MOUNT DIABLO (CBS SF) – Kathy Cutting was still learning about wildlife on and around Mount Diablo when, in early September, she checked the images captured on her trap camera set up in the foothills east of Concord and saw something quite unexpected.

It was an American badger, sightings of which have been reported near the mountain only a handful of times since the 1970s, and never captured on film or electronic video until now.

“I saw it, and I rubbed my eyes and said, ‘What?'” said Cutting, a certified California Naturalist and a field studies coordinator with California State University East Bay at its Concord campus. “I was shocked … and excited.”

Badger spotted on Mount Diablo one morning in September 2020. (Bay City News Service)

Badger spotted on Mount Diablo one morning in September 2020. (Bay City News Service)

Also excited about this discovery were staffers with Save Mount Diablo, a Walnut Creek-based land trust nonprofit whose mission is protecting and preserving undeveloped areas in Contra Costa, Alameda and San Joaquin counties for wildlife.

Even though the sighting of one animal doesn’t necessarily mean badgers have made a full return to Mount Diablo, Sean Burke said that badgers re-establishing a population there would be a boon to the area’s natural order. In addition to helping control the rodent population, badgers expand ground squirrel burrows, helping other animals.

“As ‘apex predators,’ they affect everything in their ecosystem,” said Burke, Save Mount Diablo’s land programs director. “Their disappearance definitely was felt, and this (return) is a really positive thing. Predators make ecosystems healthy.”

American badgers, members of the weasel family, are indigenous to most of the western three-quarters of the United States, along with parts of southern Canada and northern Mexico. They favor prairie-type habitats, and are most common in the American Midwest.

They are less common in California, but Burke said there is an established population in eastern Contra Costa County. Exactly why they disappeared from Mount Diablo isn’t known for sure, Burke said.

But two suspected factors are the frequent use of poison to kill ground squirrels and gophers in past years (which also affects any animals that eat the gophers), and possibly some strain of a distemper-like disease.

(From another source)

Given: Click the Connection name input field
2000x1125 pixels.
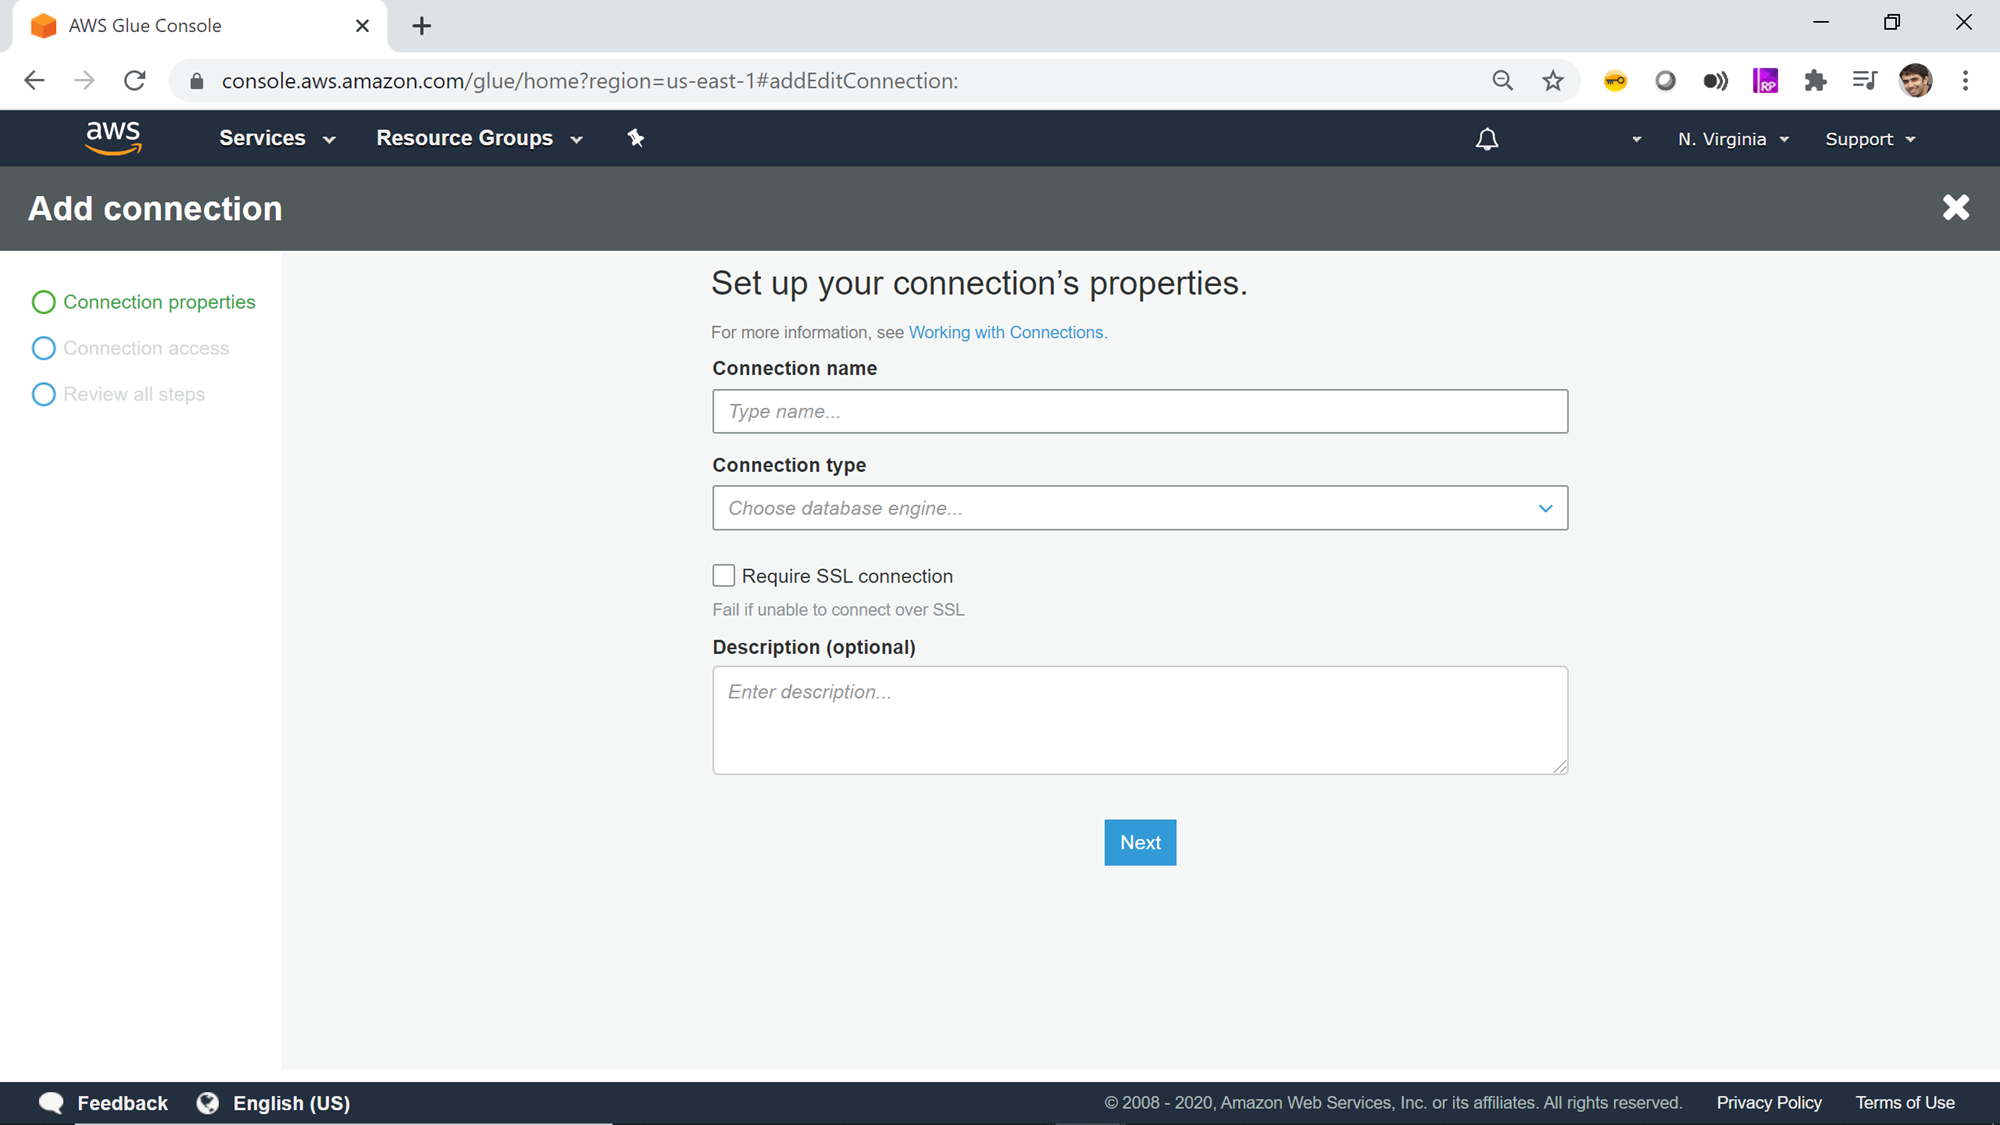Looking at the screenshot, I should (x=1139, y=411).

The fact at least one badger made it to Mount Diablo, Burke said, suggests that Save Mount Diablo’s efforts to conserve enough land to ensure animals have “wildlife corridors” near the mountain are working. Connecting such corridors, he added, is a big part of Save Mount Diablo’s mission.

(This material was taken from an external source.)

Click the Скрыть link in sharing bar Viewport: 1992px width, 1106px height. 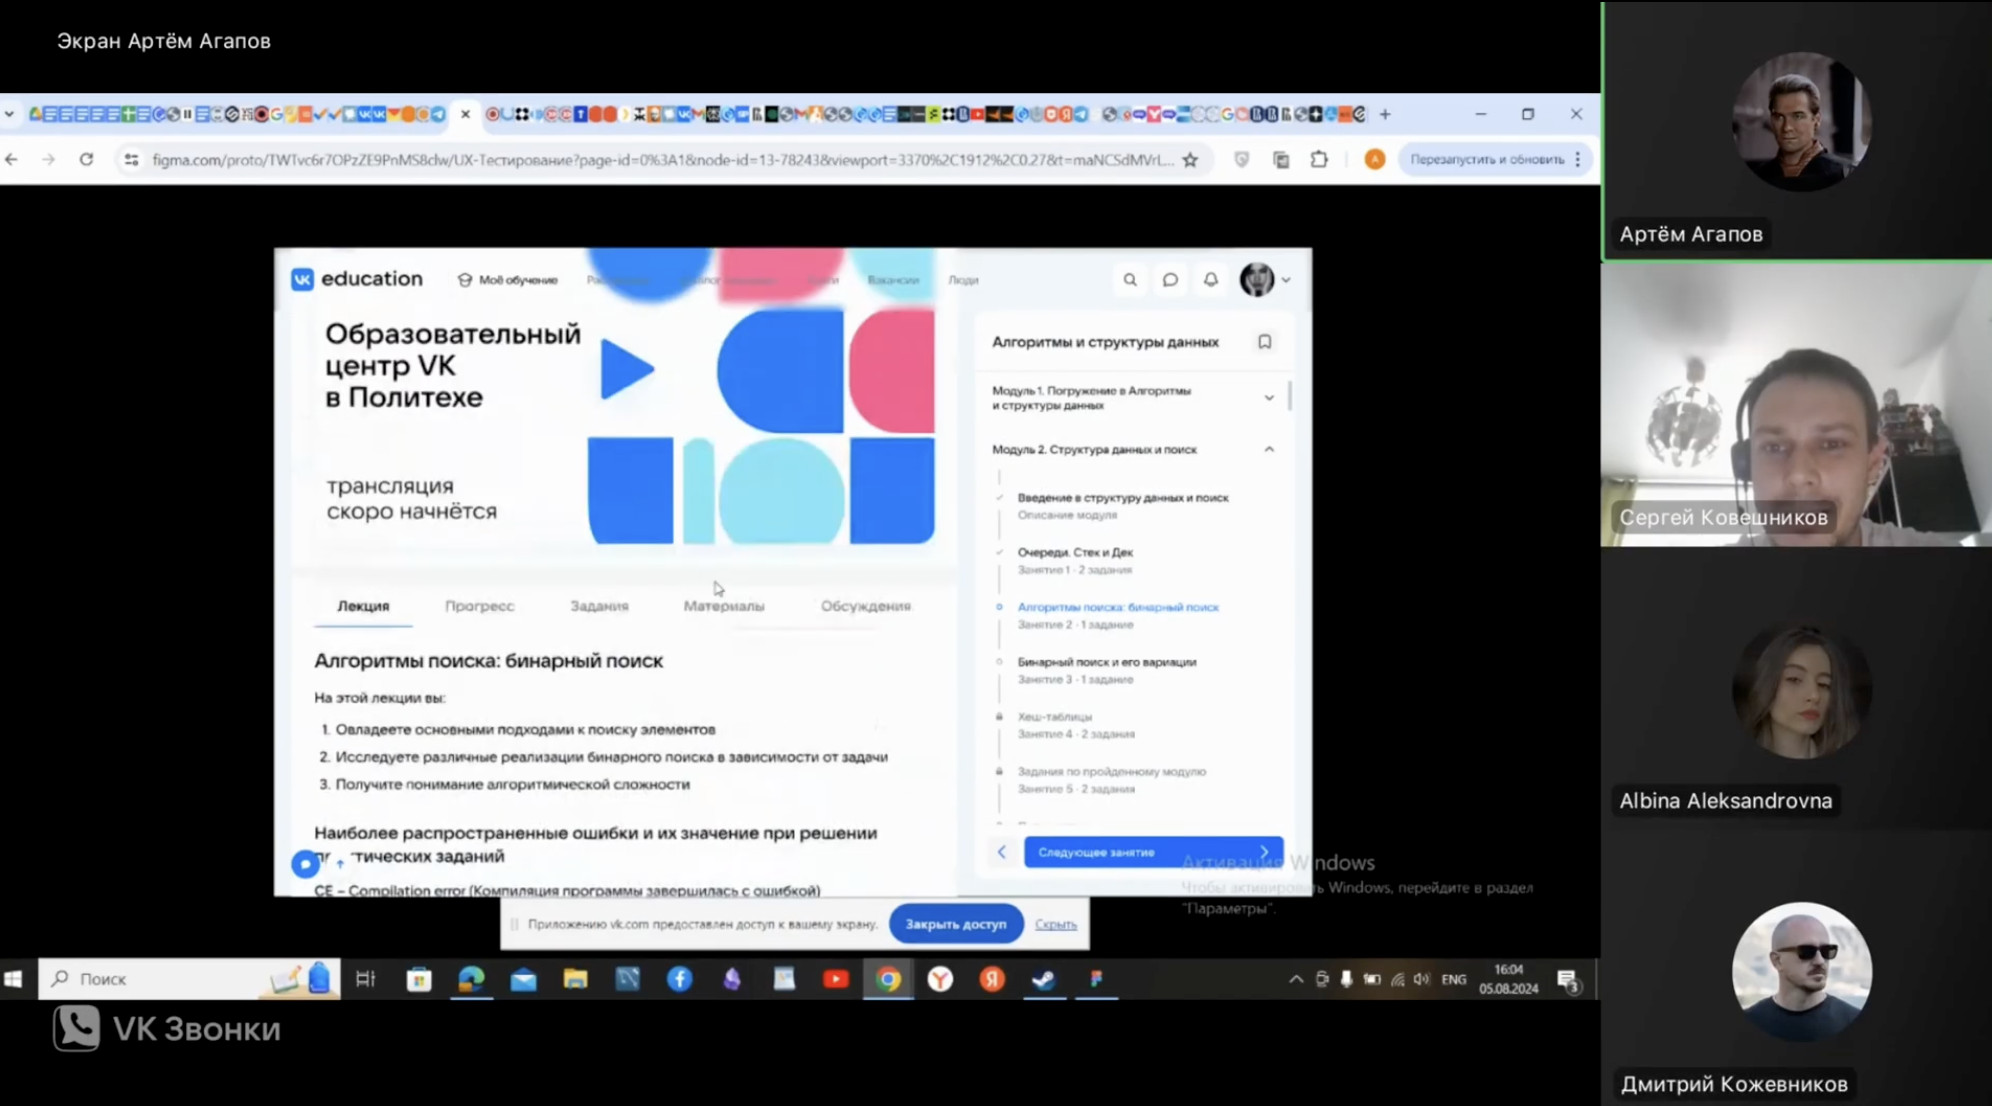pyautogui.click(x=1055, y=924)
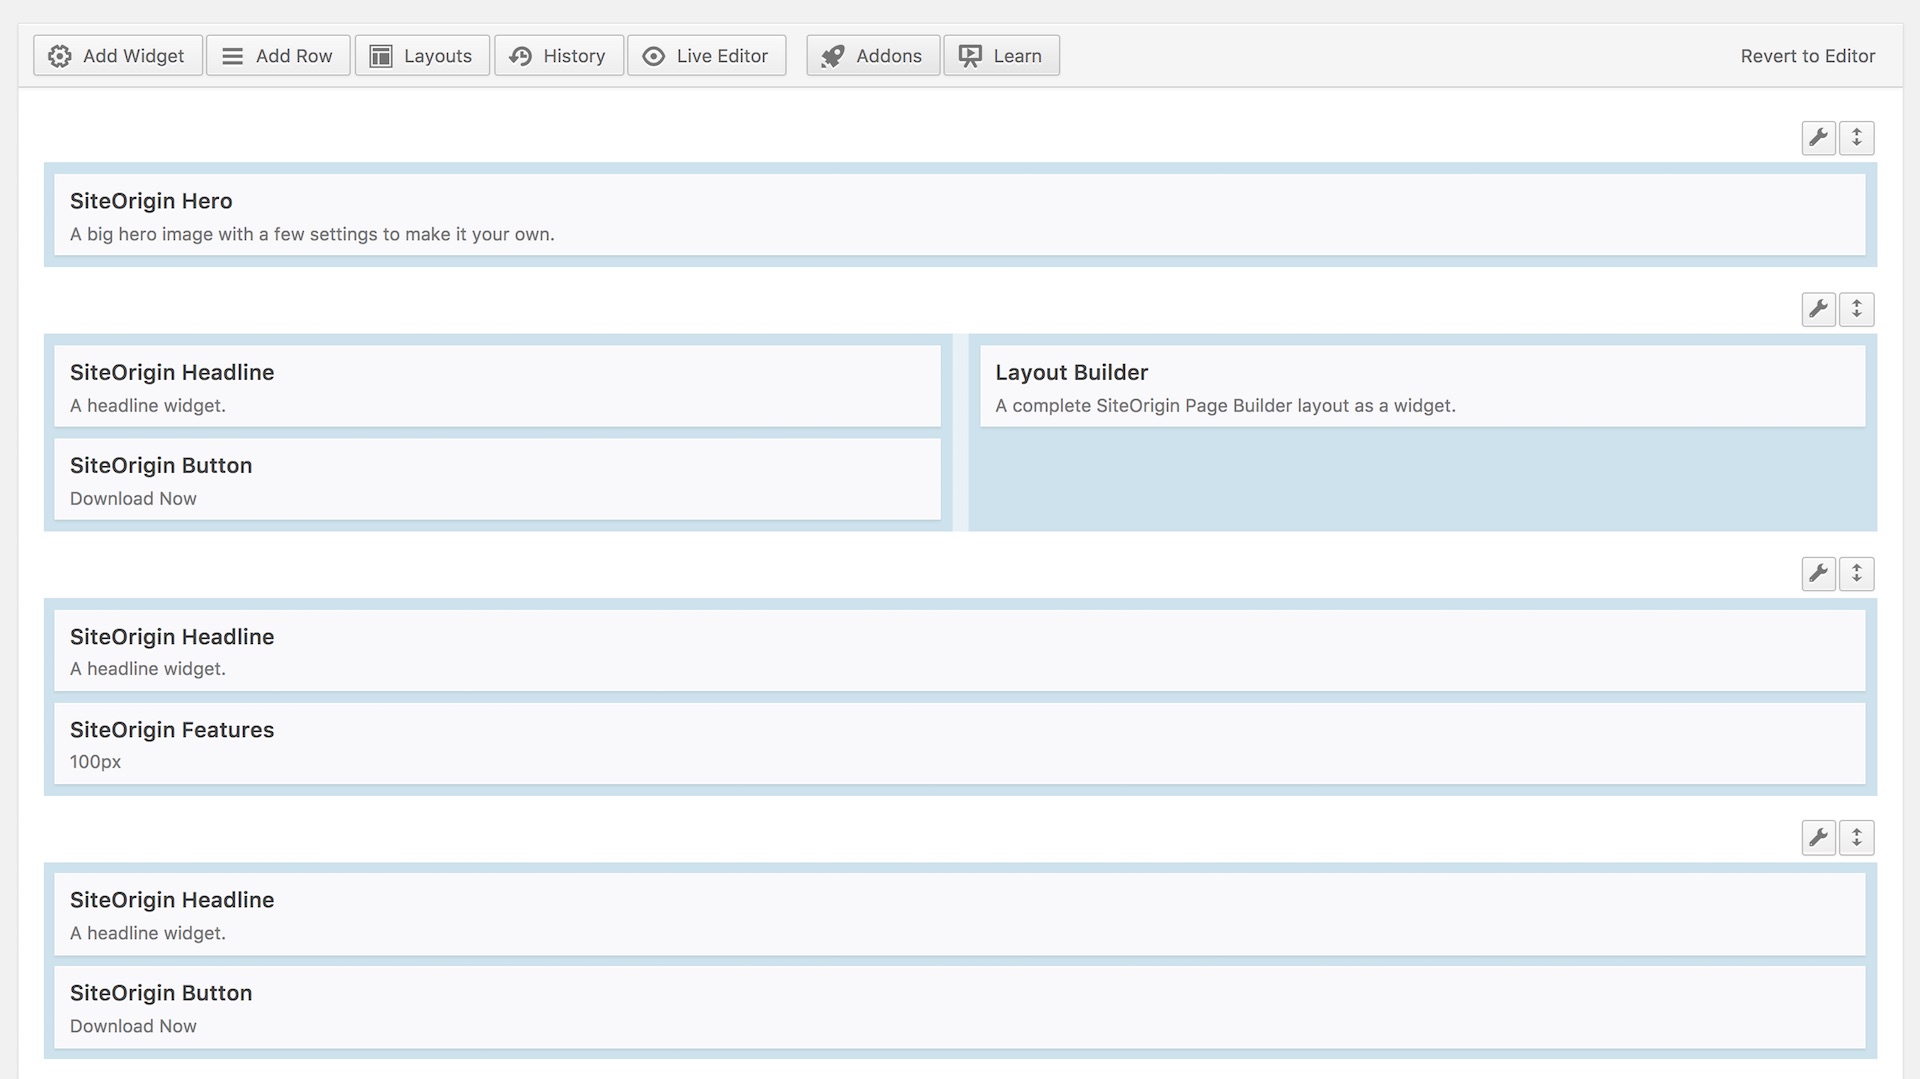Edit the SiteOrigin Hero widget
Viewport: 1920px width, 1079px height.
pyautogui.click(x=960, y=214)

“The more land that’s been protected, the better,” Burke said.

While there are no specific next steps in badger protection, specifically, Burke said continued land and corridor protection near Mount Diablo will benefit all wildlife there. So too will acting to reduce harm to animals; to that end, Burke said the signing by Gov. Gavin Newsom of Assembly Bill 1788 prohibiting the use of second-generation anticoagulant rodent poison is welcome.

Cutting, whose research is being supported by a grant from the Mary Bowerman Science and Research Program (named after Save Mount Diablo’s co-founder), said she will continue to track the wildlife that passes by her trap camera. She’ll be looking for more badgers, of course, but there is so much more out there to see, just a stone’s throw from suburbia.

“It’s just so alive out there,” Cutting said. “We have bobcats, turkeys, coyotes, dusky-footed woodrats, opossums, deer, owls, raptors … we have oodles of animals out here near the urban environment.”